This morning there was yet another comment thread on hacker news about Yet Another outage involving MongoDB and data loss, this time by some company called “CleverTap”.
To summarize: the CleverTap engineering team noticed that the WiredTiger storage engine was faster than MMAPv1 for MongoDB. They decided to … “upgrade the following weekend” (that sentence alone made my eyes bulge).
According to the blog post , they upgraded from 2.6 to 3.0, while simultaneously changing storage engines from MMAPv1 to WiredTiger, while leaving zero secondaries snapshot nodes with data on MMAPv1. All over the course of 3 days.
(They are also running sharded mongo, with a mere 300 ops/sec on each primary, which RAISES A LOT OF QUESTIONS but I already feel like I’m beating up on these kids so I won’t pursue that.)

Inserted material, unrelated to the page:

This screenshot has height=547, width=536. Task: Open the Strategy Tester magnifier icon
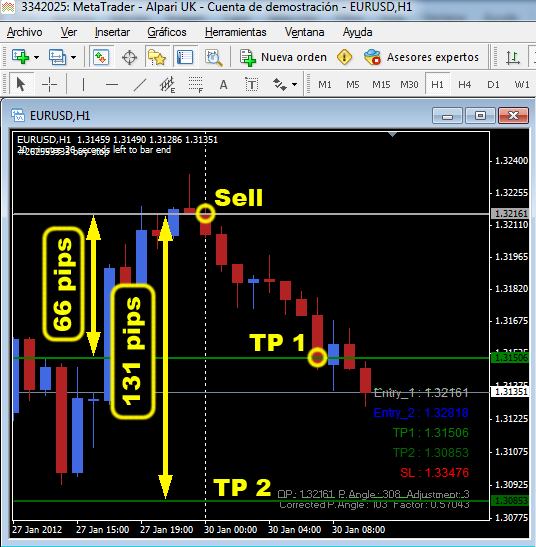(214, 57)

(But seriously what the *hell* can you be doing to have such a low request rate, that you
need to shard at an infinitesimal volume? Why did you specify it in req/min instead of req/sec? What is the breakdown of reads/writes? What is the lock percentage? What is the avg object size?? Are these like multi-MB documents???? Why did you pause all incoming traffic and process it after the upgrade? If the primary can’t take the extra load, why not rs.syncFrom() a secondary? If that doesn’t work, don’t you have other, bigger problems??)
Most bafflingly of all: why wait only a few minutes after electing a new WiredTiger primary for the first time ever , and then immediately DELETE your only known-good copies of the data on MMAPv1 and re-sync over them with WiredTiger?

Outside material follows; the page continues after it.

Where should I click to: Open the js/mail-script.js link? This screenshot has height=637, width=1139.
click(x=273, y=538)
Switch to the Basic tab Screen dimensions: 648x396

Okay. So here’s the thing: you are clearly a team of accidental DBAs. You are operations and software engineers who have found yourselves in charge of the data.
It’s cool. I am too! It’s a really neat and fun place to be in. DBAs and network admins are kind of the last remaining priesthoods in our industry.

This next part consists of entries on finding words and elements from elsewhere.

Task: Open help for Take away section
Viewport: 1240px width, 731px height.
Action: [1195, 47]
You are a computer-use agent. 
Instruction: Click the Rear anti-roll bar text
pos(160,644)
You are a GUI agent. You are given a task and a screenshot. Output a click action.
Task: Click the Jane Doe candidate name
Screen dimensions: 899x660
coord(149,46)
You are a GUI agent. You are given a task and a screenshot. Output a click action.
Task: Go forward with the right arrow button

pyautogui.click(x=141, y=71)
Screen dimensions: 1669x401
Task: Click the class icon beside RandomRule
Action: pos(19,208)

There’s a lot of powerful and fun stuff to be done for generalists who pick up specialty knowledge in one of those areas, or specialists (like my neteng friend Leslie ) who start bringing their skills back to the generalist side and merging the two.
(Oh Right, We Wrote A Book About This!!!)
My friend Laine and I are writing a book for people on the data side, called “ Database Reliability Engineering “, which is pitched towards generalists who want to learn how to deal with data responsibly and effectively.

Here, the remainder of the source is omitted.